### Exercise data
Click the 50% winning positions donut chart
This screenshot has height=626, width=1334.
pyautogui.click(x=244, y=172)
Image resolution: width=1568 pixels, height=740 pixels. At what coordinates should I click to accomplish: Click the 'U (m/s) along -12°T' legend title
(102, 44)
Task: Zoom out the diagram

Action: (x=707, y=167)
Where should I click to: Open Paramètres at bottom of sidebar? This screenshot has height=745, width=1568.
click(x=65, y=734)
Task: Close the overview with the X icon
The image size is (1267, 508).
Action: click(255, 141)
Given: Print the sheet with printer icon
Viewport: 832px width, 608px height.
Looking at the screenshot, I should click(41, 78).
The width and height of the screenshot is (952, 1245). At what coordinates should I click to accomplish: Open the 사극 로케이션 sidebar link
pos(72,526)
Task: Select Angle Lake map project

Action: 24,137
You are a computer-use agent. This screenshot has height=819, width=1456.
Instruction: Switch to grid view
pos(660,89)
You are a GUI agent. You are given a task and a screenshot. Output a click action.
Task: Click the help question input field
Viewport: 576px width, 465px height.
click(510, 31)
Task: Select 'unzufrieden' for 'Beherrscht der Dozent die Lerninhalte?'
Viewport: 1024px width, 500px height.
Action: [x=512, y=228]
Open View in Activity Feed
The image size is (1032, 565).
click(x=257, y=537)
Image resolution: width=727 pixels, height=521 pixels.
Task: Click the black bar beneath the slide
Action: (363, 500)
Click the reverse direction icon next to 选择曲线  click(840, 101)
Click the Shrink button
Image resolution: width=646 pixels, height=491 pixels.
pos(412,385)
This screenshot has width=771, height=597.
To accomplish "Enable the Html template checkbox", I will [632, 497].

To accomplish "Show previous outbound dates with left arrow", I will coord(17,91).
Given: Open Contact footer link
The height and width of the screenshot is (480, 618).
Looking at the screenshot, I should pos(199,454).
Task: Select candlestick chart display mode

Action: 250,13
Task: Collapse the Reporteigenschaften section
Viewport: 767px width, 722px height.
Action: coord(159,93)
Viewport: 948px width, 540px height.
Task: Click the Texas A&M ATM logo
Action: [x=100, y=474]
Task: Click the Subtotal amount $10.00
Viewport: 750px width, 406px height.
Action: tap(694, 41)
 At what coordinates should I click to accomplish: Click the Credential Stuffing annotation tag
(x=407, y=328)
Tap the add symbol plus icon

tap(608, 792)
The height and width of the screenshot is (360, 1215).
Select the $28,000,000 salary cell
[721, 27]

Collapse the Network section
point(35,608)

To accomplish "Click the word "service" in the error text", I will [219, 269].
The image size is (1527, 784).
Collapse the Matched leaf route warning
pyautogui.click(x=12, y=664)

### Required action
Repeat exactly the lines of the listing above, from the one with "Given: Print the sheet with printer icon" down to the one with "Given: Open Contact footer link"; both of those lines belong in the range.

### Exercise answer
Given: Print the sheet with printer icon
Viewport: 832px width, 608px height.
Looking at the screenshot, I should click(41, 78).
The width and height of the screenshot is (952, 1245). At what coordinates should I click to accomplish: Open the 사극 로케이션 sidebar link
pos(72,526)
Task: Select Angle Lake map project

Action: 24,137
You are a computer-use agent. This screenshot has height=819, width=1456.
Instruction: Switch to grid view
pos(660,89)
You are a GUI agent. You are given a task and a screenshot. Output a click action.
Task: Click the help question input field
Viewport: 576px width, 465px height.
click(510, 31)
Task: Select 'unzufrieden' for 'Beherrscht der Dozent die Lerninhalte?'
Viewport: 1024px width, 500px height.
Action: [x=512, y=228]
Open View in Activity Feed
The image size is (1032, 565).
click(x=257, y=537)
Image resolution: width=727 pixels, height=521 pixels.
Task: Click the black bar beneath the slide
Action: (363, 500)
Click the reverse direction icon next to 选择曲线  click(840, 101)
Click the Shrink button
Image resolution: width=646 pixels, height=491 pixels.
pos(412,385)
This screenshot has width=771, height=597.
To accomplish "Enable the Html template checkbox", I will [632, 497].

To accomplish "Show previous outbound dates with left arrow", I will coord(17,91).
Given: Open Contact footer link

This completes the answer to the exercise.